*Task brief*. Where a line holds the word "checkmark", copy that line from the data below.

*Entries supplied*.
___

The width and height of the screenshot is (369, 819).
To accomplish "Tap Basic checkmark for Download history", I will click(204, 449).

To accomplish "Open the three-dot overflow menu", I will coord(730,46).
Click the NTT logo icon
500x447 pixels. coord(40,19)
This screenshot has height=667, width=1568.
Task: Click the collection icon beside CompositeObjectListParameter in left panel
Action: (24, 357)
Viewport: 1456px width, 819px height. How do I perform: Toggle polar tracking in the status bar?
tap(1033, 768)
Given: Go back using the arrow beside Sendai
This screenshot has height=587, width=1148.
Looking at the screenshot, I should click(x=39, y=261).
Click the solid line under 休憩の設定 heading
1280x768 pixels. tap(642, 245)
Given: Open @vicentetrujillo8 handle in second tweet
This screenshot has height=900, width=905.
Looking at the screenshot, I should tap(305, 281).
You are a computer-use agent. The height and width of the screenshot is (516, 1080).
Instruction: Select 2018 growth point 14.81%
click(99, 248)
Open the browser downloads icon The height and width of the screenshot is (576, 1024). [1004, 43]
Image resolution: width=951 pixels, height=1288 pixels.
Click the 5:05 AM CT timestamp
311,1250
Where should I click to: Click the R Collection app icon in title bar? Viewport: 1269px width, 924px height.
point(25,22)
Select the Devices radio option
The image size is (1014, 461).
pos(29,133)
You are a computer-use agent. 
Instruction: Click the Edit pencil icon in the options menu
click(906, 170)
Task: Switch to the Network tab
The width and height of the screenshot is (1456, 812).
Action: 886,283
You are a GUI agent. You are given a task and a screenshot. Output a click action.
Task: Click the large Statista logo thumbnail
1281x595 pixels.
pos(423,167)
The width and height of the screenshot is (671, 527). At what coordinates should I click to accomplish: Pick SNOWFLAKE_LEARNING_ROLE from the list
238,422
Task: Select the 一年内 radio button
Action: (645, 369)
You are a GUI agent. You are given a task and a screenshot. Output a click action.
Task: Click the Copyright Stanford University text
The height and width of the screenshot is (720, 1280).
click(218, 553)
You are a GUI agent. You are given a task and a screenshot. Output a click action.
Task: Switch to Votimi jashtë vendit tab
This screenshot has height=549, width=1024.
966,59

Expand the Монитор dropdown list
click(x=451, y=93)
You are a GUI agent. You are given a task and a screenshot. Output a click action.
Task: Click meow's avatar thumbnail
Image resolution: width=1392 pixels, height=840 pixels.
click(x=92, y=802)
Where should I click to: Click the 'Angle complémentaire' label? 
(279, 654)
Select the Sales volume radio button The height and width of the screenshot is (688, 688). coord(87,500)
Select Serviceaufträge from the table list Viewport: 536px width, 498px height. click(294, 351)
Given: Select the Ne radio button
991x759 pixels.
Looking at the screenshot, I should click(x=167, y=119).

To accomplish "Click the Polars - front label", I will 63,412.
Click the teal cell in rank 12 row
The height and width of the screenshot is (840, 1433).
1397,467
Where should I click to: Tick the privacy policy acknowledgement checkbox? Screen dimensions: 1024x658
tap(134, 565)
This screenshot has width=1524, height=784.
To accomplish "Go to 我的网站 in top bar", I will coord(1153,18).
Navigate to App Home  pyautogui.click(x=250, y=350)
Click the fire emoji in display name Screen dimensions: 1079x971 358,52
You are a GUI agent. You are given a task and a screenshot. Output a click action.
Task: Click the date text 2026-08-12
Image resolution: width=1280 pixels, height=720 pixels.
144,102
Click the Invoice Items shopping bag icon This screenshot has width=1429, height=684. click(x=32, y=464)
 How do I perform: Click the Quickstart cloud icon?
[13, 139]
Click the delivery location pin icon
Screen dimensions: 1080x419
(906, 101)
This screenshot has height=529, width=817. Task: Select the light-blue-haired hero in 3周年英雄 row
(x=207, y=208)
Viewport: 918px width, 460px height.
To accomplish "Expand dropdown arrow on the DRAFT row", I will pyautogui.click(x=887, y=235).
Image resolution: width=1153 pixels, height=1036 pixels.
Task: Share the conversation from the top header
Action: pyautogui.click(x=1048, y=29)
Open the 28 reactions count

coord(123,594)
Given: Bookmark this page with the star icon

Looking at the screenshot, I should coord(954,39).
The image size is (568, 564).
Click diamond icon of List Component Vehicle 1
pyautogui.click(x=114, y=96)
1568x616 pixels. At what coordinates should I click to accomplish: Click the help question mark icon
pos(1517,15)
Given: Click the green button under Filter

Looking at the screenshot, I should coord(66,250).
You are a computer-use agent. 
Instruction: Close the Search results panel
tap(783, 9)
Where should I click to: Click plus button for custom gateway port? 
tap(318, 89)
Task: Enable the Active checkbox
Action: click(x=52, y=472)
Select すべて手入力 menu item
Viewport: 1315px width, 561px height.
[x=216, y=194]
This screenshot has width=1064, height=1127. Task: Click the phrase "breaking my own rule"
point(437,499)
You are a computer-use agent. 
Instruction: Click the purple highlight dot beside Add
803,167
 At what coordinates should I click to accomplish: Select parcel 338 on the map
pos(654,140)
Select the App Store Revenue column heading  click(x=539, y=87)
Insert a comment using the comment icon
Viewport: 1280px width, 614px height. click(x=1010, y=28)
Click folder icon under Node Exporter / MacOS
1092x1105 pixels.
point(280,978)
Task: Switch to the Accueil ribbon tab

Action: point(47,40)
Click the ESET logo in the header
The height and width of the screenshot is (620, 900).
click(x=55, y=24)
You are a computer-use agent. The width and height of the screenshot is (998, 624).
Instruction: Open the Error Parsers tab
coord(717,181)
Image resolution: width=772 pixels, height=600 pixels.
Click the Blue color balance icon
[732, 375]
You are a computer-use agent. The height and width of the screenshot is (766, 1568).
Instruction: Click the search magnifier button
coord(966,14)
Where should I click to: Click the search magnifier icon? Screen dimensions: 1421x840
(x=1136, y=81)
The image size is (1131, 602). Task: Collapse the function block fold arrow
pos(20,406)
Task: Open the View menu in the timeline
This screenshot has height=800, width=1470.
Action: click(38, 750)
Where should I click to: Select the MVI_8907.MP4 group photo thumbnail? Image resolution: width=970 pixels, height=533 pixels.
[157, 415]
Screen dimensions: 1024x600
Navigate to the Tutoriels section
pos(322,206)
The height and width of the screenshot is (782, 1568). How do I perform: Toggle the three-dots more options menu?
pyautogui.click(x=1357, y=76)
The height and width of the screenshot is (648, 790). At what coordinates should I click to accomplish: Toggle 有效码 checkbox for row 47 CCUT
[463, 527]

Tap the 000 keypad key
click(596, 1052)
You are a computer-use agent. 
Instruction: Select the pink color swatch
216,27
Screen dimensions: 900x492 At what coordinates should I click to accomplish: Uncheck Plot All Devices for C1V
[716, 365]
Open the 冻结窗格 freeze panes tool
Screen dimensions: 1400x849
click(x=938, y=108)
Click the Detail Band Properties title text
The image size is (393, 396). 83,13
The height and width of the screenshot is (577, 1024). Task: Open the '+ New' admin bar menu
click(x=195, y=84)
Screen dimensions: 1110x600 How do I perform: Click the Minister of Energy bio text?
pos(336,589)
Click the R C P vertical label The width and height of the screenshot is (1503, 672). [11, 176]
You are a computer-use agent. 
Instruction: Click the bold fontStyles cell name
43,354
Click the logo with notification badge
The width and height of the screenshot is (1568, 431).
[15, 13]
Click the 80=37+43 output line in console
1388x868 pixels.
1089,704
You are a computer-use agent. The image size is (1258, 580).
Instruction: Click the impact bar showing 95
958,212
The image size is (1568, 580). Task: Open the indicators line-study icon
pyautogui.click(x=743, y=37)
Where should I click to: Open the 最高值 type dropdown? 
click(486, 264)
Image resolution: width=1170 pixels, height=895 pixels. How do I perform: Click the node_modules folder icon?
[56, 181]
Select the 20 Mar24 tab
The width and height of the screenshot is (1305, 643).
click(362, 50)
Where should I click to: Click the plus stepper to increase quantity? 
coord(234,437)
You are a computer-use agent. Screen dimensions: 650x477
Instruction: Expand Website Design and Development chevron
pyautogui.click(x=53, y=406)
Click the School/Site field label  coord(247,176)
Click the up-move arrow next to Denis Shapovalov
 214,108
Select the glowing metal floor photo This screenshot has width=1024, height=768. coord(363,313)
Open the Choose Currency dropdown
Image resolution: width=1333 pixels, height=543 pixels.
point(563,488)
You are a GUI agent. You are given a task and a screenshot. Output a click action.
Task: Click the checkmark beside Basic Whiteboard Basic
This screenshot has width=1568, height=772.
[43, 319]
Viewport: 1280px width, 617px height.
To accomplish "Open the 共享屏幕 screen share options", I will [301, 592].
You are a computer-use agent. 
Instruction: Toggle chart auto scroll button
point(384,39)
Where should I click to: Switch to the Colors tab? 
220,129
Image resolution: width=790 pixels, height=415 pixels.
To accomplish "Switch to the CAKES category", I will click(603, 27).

___

*Task solution*.
To accomplish "Tap Basic checkmark for Download history", I will click(204, 449).
Task: Click the checkmark beside Basic Whiteboard Basic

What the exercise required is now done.